Dari pasar saham dalam negeri, Indeks Harga Saham Gabungan (IHSG) terkoreksi 0,15% secara point-to-point pada pekan lalu. Pada perdagangan Jumat (5/11/2021), IHSG ditutup turun tipis 0,07% ke level 6.581,79.
Nilai transaksi pada pekan lalu tercatat mencapai Rp 55,93 triliun. Investor asing masih melakukan aksi beli bersih (net buy) pada pekan lalu, tetapi angkanya kembali mengalami penurunan. Data pasar mencatat net buy asing pekan lalu mencapai Rp 607,92 miliar di pasar reguler sementara pekan sebelumnya tercatat sebesar Rp 743 miliar.
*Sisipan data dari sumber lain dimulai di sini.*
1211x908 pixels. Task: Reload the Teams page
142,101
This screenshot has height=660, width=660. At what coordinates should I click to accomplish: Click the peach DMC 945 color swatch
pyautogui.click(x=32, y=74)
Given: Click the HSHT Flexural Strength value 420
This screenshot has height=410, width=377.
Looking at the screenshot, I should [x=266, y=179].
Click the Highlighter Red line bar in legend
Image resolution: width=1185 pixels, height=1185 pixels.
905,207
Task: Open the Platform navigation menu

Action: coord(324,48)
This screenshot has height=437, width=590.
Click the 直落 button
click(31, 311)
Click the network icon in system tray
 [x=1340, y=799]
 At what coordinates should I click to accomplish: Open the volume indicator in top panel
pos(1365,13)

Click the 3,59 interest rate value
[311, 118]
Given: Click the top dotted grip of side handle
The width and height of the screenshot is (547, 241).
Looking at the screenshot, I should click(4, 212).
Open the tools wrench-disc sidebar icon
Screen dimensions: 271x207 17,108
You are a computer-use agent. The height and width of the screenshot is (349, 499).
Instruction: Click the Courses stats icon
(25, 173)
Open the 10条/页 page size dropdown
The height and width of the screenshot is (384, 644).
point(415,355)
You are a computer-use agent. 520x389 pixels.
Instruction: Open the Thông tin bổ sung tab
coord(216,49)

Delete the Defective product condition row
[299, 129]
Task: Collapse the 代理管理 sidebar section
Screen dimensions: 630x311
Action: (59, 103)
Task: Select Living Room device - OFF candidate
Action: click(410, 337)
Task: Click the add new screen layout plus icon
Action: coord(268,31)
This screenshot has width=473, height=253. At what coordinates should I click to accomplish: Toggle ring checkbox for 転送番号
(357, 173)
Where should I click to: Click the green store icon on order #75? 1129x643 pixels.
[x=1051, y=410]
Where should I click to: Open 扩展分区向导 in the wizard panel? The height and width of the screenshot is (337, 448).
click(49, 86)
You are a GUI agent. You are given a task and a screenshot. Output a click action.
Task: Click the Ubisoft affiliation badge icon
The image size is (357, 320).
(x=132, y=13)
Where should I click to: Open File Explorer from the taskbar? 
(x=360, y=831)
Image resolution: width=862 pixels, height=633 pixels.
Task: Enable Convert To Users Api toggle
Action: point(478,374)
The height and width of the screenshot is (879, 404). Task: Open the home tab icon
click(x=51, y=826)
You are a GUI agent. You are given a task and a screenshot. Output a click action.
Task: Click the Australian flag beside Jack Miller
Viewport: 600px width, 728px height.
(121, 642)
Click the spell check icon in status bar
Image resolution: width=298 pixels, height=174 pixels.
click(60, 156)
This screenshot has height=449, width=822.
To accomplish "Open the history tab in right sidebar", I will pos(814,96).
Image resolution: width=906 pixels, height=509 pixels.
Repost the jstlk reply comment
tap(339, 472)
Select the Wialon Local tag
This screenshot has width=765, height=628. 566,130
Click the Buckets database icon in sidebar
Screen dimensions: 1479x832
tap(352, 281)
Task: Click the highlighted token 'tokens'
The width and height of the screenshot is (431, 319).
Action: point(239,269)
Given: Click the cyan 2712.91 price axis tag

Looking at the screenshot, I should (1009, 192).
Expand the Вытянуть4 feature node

Sedangkan dari pasar mata uang dalam negeri, kinerja rupiah pada pekan lalu juga terpantau kurang menggembirakan, di mana mata uang Garuda makin menjauhi level psikologis Rp 14.000/US$.
Sementara itu, pergerakan pasar SBN pada pekan lalu juga cenderung negatif, di mana mayoritas harga SBN terpantau melemah. Ini ditandai dengan kenaikan imbal hasil (yield).
Beralih ke Amerika Serikat (AS), bursa saham Wall Street kembali mencatatkan kinerja positifnya pada pekan lalu. Bahkan, tiga indeks utama di Wall Street berhasil mencetak rekot tertinggi barunya pada pekan lalu.
Secara point-to-point pada pekan lalu, indeks Dow Jones Industrial Average (DJIA) melesat 1,15%, S&P 500 melonjak 1,82%, dan Nasdaq Composite terbang 2,41%.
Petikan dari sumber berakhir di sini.